Савастей щурится, пытаясь представить общие размеры постройки.

— И что эта штука будет делать?

— Зерно молоть.

— Сама?

— Нет. Вода будет крутить колесо. Колесо — вертеть жернова. Пускать воду, сыпать зерно, собирать муку в мешки должен человек. Ничто не работает само. Не бывает таких механизмов.

Савастей покрутил колесо, поднимающее молот, колесо, качающее маленькие мехи.

— У тебя везде колёса. У нас раньше тоже были, наши деды ездили на повозках. В этих краях удобнее плавать по рекам на лодке — дорог нет, пуща кругом. Твои колёса едут, оставаясь на месте, но при этом делают работу. Это нужно обдумать. Я приду к тебе завтра, хорошо?

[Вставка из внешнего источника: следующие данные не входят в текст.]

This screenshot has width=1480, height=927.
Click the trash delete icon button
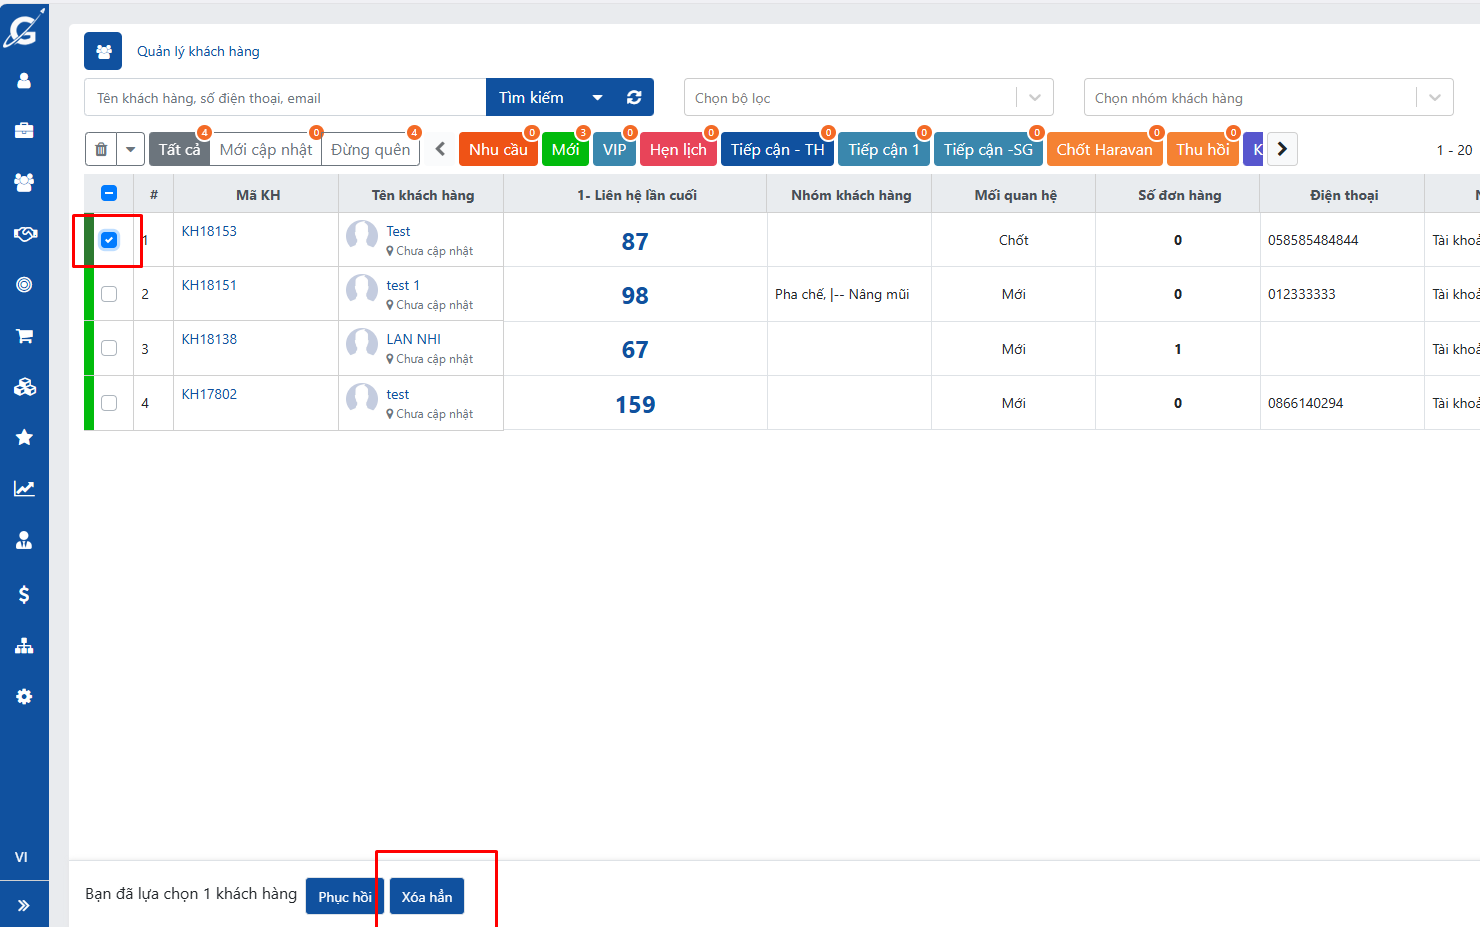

Хлопает дверь, дрожит язычок пламени в жирнике, метнулись по стенам тени, только без перерыва жужжит Ласкина прялка.

Поговорили.

* * *

Несколько дней отдыха, и снова по утоптанному снегу движутся ощетинившиеся копьями прямоугольники, составленные из крепких, здоровых мужчин. Вильцы учатся маневрировать группами — классическое "противник слева, противник справа", "стена", "черепаха", атака правым или левым флангом, и "высшая математика" — правое или левое плечо вперёд, сначала на месте, потом в движении. Всё реже ломается строй, всё мощнее напор в атаке — ополченцы научились давить щитами в спину стоящих впереди товарищей. Теперь вечерами Роман объясняет Крумкачу, дружинникам, Берегуне и старшим вязникам простейшие тактические схемы — заход во фланг, окружение, прорыв строя. То, что никто из соседей строем не бьётся, не аргумент. Такое неприятное явление, как умеющее сражаться в строю войско, на месте обычно не сидит.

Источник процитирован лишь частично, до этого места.